## Work to complete
Quote exactly the lines spanning from the top of the data below to the line that contains "Task: Open the Extensions puzzle piece menu", including both.

Data for review below:

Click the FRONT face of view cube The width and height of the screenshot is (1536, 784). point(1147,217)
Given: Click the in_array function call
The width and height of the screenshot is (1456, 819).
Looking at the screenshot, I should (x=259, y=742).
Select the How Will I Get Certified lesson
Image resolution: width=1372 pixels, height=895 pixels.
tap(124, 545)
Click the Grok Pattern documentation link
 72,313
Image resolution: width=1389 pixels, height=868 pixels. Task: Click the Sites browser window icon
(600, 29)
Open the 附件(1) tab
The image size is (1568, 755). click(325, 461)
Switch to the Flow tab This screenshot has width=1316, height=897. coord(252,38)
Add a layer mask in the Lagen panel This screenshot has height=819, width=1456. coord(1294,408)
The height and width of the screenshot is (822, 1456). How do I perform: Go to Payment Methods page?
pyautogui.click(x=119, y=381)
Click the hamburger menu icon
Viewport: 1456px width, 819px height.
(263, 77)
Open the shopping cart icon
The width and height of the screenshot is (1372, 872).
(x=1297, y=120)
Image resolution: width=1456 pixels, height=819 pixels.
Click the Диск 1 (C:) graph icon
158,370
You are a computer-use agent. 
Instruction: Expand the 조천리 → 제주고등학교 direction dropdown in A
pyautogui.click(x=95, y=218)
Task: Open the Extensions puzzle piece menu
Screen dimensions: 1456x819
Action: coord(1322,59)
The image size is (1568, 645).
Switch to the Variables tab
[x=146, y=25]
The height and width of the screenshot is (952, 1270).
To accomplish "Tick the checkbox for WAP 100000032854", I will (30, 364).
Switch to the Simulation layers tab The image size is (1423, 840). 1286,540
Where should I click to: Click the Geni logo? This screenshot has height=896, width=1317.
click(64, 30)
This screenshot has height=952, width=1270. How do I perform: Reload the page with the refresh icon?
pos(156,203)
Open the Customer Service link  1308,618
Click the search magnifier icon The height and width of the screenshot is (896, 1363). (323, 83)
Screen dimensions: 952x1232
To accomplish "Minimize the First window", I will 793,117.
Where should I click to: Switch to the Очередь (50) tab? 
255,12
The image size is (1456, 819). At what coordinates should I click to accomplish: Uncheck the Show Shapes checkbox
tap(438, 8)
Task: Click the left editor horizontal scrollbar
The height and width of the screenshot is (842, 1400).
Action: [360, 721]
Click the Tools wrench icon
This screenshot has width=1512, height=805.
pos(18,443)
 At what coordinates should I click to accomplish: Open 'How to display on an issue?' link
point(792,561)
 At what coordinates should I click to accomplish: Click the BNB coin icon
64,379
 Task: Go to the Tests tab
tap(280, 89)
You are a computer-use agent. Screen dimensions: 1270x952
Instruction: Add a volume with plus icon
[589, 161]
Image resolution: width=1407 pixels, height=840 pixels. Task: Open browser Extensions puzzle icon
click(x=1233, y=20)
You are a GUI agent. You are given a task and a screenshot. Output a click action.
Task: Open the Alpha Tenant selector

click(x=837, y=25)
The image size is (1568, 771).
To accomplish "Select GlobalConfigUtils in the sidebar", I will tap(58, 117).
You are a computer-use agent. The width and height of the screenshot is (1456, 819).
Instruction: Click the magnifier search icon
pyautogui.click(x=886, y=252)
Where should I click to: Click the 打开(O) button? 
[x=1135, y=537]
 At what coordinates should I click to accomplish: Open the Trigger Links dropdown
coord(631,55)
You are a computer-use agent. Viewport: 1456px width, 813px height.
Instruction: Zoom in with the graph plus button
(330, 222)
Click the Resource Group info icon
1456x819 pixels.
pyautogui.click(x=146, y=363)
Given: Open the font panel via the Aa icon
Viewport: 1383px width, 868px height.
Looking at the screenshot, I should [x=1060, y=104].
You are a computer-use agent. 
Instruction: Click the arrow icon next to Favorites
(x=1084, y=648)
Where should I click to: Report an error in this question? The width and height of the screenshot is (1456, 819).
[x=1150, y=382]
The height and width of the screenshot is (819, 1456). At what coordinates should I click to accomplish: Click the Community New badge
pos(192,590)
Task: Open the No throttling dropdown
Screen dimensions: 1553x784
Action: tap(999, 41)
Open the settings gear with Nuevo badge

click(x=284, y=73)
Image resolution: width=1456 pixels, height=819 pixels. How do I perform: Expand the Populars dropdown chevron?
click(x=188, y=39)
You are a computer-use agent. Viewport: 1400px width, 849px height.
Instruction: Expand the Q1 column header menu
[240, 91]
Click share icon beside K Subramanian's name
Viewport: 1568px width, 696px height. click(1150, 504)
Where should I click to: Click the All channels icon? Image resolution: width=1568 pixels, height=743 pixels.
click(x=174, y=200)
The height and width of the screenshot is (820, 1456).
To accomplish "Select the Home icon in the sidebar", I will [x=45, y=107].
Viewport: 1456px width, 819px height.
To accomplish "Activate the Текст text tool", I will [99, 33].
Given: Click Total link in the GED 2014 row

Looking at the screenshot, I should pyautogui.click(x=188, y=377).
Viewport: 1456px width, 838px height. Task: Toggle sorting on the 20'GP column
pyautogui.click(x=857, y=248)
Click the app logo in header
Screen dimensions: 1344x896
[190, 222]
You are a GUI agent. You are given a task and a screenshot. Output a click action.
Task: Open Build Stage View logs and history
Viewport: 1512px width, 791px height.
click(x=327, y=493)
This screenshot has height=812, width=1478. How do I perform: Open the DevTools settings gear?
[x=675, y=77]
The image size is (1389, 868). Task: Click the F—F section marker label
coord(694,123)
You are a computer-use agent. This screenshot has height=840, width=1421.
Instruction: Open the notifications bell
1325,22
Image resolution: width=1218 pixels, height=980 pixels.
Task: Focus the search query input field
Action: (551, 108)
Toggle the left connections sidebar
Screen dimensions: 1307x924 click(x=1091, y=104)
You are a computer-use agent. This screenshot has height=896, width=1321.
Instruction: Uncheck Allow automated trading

End of Data for review.

## Response below
Click the FRONT face of view cube The width and height of the screenshot is (1536, 784). point(1147,217)
Given: Click the in_array function call
The width and height of the screenshot is (1456, 819).
Looking at the screenshot, I should (x=259, y=742).
Select the How Will I Get Certified lesson
Image resolution: width=1372 pixels, height=895 pixels.
tap(124, 545)
Click the Grok Pattern documentation link
 72,313
Image resolution: width=1389 pixels, height=868 pixels. Task: Click the Sites browser window icon
(600, 29)
Open the 附件(1) tab
The image size is (1568, 755). click(325, 461)
Switch to the Flow tab This screenshot has width=1316, height=897. coord(252,38)
Add a layer mask in the Lagen panel This screenshot has height=819, width=1456. coord(1294,408)
The height and width of the screenshot is (822, 1456). How do I perform: Go to Payment Methods page?
pyautogui.click(x=119, y=381)
Click the hamburger menu icon
Viewport: 1456px width, 819px height.
(263, 77)
Open the shopping cart icon
The width and height of the screenshot is (1372, 872).
(x=1297, y=120)
Image resolution: width=1456 pixels, height=819 pixels.
Click the Диск 1 (C:) graph icon
158,370
You are a computer-use agent. 
Instruction: Expand the 조천리 → 제주고등학교 direction dropdown in A
pyautogui.click(x=95, y=218)
Task: Open the Extensions puzzle piece menu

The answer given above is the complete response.